TASK TO CARRY OUT: Within the entries below, the lines from the one with "Viewport: 211px width, 196px" through the one with "You are a computer-use agent. The height" are to be set down exactly, both ends kept.

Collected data

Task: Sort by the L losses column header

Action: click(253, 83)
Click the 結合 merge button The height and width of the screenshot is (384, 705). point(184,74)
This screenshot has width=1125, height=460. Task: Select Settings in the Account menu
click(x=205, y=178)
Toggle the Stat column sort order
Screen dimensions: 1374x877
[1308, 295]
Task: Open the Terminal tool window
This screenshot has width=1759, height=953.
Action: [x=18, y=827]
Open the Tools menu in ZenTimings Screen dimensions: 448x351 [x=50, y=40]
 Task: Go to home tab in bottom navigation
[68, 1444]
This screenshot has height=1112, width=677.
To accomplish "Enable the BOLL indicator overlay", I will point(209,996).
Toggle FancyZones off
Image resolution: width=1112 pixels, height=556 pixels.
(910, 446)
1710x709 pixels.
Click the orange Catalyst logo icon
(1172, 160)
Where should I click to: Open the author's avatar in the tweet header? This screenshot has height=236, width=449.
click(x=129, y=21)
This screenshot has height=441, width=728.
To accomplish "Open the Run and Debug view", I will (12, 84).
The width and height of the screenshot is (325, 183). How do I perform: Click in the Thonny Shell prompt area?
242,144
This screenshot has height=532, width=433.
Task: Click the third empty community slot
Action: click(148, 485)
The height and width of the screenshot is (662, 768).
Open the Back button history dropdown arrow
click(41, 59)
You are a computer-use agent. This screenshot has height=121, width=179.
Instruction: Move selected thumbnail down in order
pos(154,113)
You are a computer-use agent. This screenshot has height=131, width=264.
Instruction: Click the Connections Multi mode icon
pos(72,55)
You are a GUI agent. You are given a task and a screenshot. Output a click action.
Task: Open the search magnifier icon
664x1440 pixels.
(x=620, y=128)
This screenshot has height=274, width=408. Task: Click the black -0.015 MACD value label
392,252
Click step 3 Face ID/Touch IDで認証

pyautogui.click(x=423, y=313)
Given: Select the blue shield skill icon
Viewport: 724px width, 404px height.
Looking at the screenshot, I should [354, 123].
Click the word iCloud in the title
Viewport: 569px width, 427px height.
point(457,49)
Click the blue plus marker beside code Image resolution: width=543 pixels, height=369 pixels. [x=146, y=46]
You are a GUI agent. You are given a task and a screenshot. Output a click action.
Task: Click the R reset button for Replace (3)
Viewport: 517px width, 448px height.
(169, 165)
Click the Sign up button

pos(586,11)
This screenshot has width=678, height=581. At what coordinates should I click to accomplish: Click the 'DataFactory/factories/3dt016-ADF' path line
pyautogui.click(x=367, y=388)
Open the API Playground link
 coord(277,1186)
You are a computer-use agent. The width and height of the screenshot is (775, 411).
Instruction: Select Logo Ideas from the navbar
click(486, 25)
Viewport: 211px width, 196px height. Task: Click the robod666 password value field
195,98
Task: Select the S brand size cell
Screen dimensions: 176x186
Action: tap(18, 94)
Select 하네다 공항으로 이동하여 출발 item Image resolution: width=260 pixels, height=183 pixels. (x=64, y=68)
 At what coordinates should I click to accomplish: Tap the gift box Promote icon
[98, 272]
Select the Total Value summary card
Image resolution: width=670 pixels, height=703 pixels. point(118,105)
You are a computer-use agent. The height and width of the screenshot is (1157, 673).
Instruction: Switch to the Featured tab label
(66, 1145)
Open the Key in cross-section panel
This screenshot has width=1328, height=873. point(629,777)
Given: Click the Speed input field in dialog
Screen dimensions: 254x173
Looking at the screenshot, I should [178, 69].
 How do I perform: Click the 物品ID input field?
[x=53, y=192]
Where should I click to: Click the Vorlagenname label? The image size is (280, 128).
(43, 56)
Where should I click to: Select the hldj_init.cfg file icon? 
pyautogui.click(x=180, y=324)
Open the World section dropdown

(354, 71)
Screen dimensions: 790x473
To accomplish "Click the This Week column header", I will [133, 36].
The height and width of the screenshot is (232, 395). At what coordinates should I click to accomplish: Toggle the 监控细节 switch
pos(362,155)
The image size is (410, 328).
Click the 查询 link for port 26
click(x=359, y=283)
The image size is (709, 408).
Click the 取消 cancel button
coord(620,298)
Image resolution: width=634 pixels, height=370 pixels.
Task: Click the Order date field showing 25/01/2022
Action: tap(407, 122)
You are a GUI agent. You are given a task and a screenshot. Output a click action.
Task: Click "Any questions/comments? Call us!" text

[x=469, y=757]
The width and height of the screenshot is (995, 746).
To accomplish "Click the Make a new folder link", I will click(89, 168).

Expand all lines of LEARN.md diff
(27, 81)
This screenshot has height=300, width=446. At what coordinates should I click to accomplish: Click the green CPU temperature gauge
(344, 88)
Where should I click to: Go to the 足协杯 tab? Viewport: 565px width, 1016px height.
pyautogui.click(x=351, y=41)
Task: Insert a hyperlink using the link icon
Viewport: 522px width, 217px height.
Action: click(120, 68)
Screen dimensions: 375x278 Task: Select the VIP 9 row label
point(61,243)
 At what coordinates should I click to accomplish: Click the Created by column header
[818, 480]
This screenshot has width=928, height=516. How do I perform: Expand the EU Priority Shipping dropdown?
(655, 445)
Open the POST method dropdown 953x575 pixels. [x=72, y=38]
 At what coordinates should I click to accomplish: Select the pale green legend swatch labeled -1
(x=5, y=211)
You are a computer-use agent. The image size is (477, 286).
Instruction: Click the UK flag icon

YOUR RESPONSE:
Viewport: 211px width, 196px height. Task: Click the robod666 password value field
195,98
Task: Select the S brand size cell
Screen dimensions: 176x186
Action: tap(18, 94)
Select 하네다 공항으로 이동하여 출발 item Image resolution: width=260 pixels, height=183 pixels. (x=64, y=68)
 At what coordinates should I click to accomplish: Tap the gift box Promote icon
[98, 272]
Select the Total Value summary card
Image resolution: width=670 pixels, height=703 pixels. point(118,105)
You are a computer-use agent. The height and width of the screenshot is (1157, 673).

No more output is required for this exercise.